Taking the line with "Task: Click the Bold formatting icon" as the first and the line with "This screenshot has height=675, width=1200." as the last, set down exactly every line in that range from the entries below, and no more.

[Dataset entries]
=== Section Start ===

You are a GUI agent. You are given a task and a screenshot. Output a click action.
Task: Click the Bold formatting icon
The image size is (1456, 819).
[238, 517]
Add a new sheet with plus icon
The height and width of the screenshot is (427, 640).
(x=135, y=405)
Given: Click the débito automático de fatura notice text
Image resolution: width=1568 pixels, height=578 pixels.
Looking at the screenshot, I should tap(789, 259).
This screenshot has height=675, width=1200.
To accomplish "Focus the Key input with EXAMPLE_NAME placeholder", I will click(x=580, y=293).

=== Section End ===
=== Section Start ===

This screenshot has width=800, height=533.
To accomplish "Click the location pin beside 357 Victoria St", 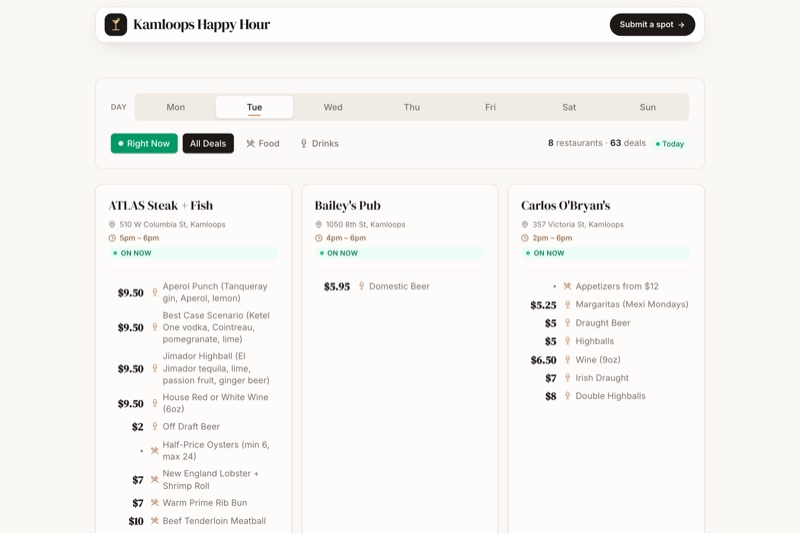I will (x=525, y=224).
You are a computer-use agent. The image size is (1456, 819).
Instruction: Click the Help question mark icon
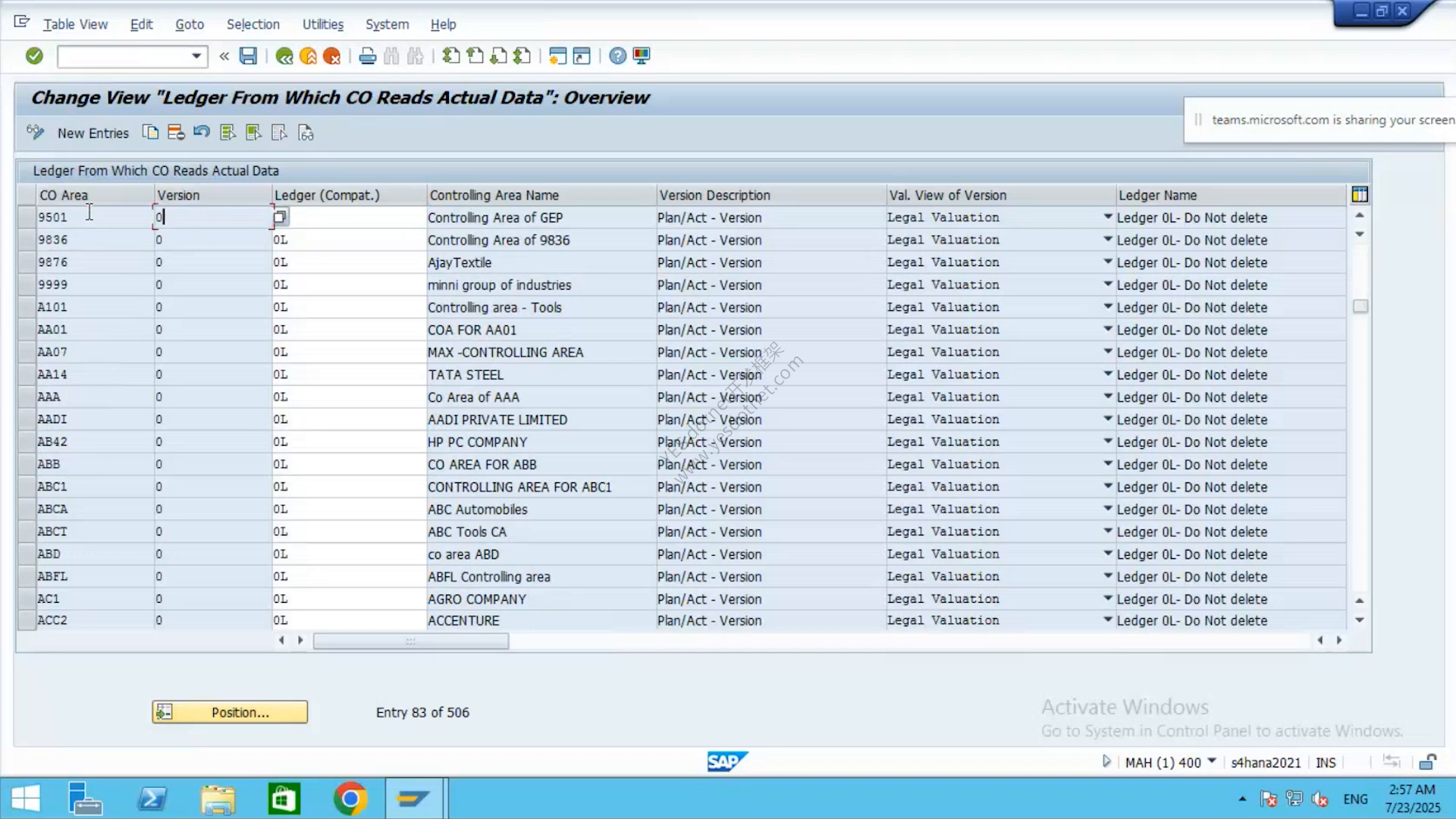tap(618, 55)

=== Section End ===

RESPONSE TO THE EXERCISE →
Task: Click the Bold formatting icon
The image size is (1456, 819).
[238, 517]
Add a new sheet with plus icon
The height and width of the screenshot is (427, 640).
(x=135, y=405)
Given: Click the débito automático de fatura notice text
Image resolution: width=1568 pixels, height=578 pixels.
Looking at the screenshot, I should tap(789, 259).
This screenshot has height=675, width=1200.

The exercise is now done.